The Secret in the Scent, 2016, Odelia Elhanani - Eretz Israel Museum

The Secret in the Scent, 2016, Odelia Elhanani

Photo: Hadar Saifan


Tapestry cloth, embroidery thread, metal frame; hand embroidery


Odelia Elhanani, b. 1959


An embroidered image that brings together the art of European painting, referencing The Gleaners by Jean-François Millet (1857), and photographs of women laundering clothes in India. The work was created over a period of several months by Odelia Elhanani, in collaboration with a cooperative of women from the Bedouin town of Lakiya in the Negev Desert, whose mission is their own empowerment. This work raises questions about traditional handicrafts and about fraternity, female solidarity and sharing secrets, as well as about the social role of women throughout history.

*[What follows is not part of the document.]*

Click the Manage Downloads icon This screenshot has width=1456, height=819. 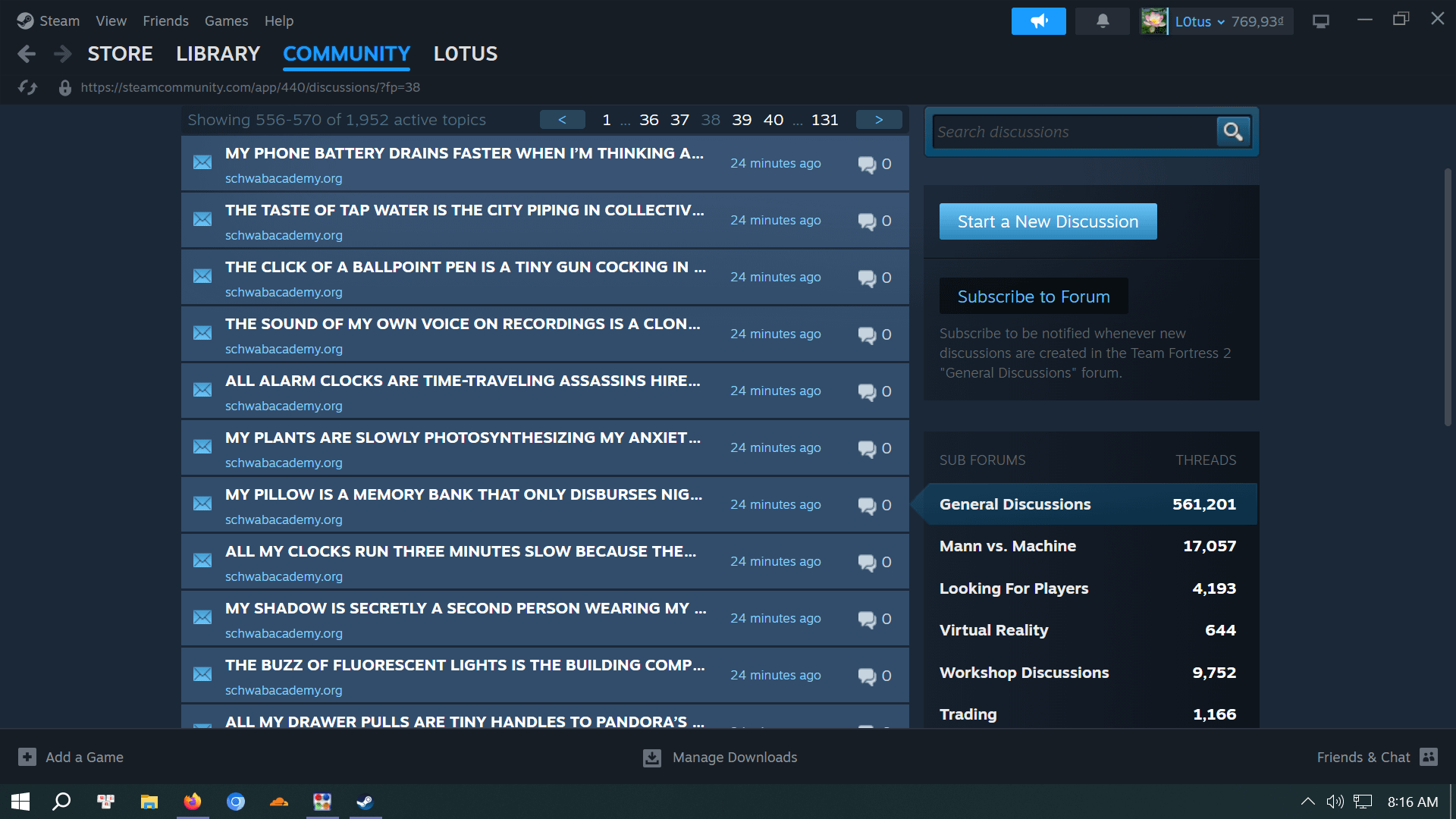[652, 758]
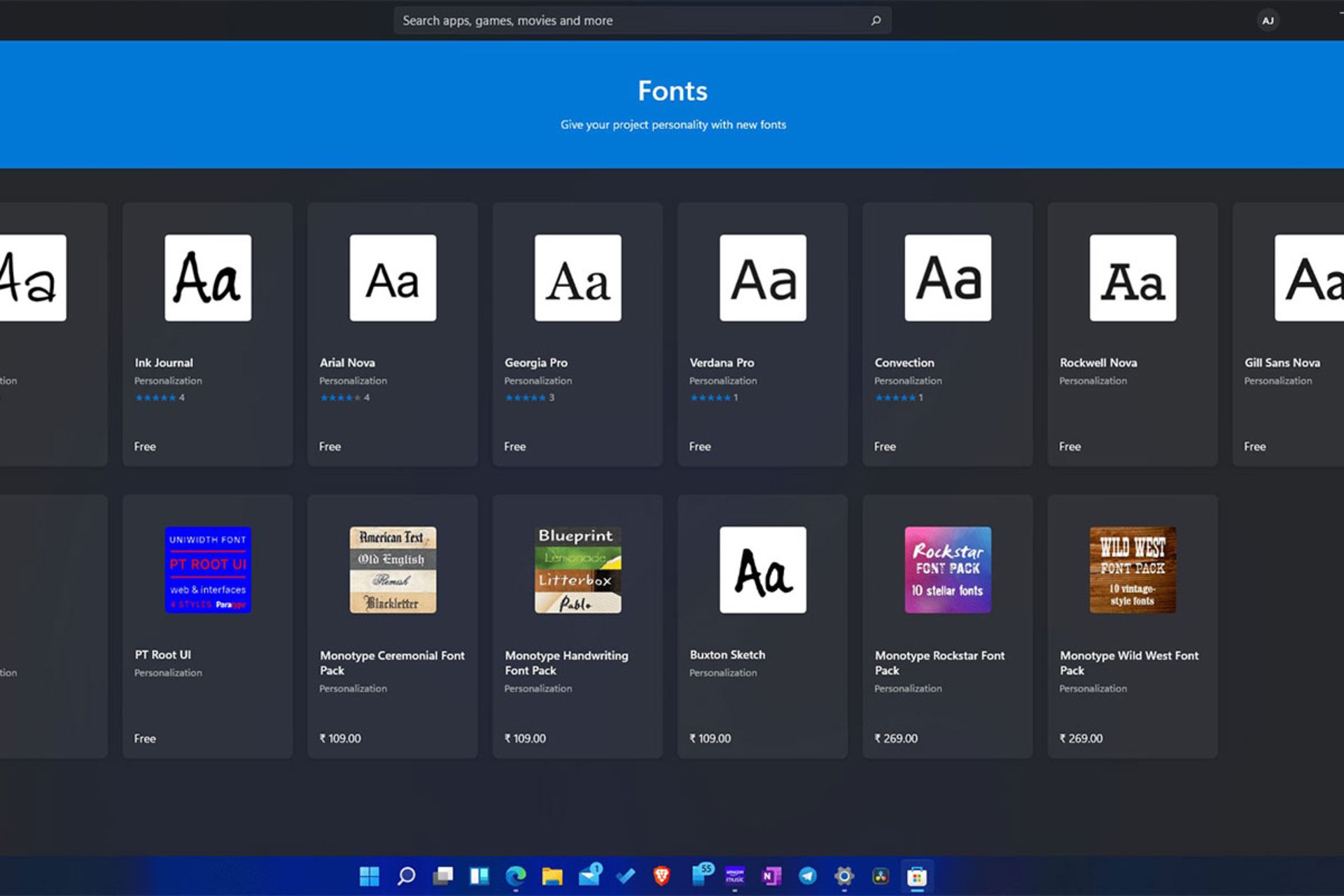Open Monotype Handwriting Font Pack icon

pos(578,570)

“Each one of the women embroidered a different part of the work, resulting in multiple ‘handwritings’ visible mainly on the back of the tapestry, where the mistakes and various qualities of the embroidery are revealed, delineating different portraits – both those of the embroiderers and that of the artist who embroidered alongside them. The reverse side both exposes and conceals the secrets embedded in it, and calls to mind the use of embroidery as a code encrypting female secrets within the tapestry. This installation moves between different temporal moments and contrasts, linking East and West, the 16th and 21st centuries, past and present, traditional and contemporary handicrafts. The image, meanwhile, vacillates between traditional “high art” associated with masculinity and female handicrafts.”

“The traditional concern with laundry and textile, alongside its transformation into a material that encloses secrets while also allowing for expression and perhaps even change, is a-temporal and extends across geographical boundaries. This is the history of art, the history of female launderers and embroiderers, as well as the history of women more generally.”


On display at the Rothschild Gallery, Tel Aviv Biennale of Crafts & Design, MUZA – Eretz Israel Museum, Tel Aviv.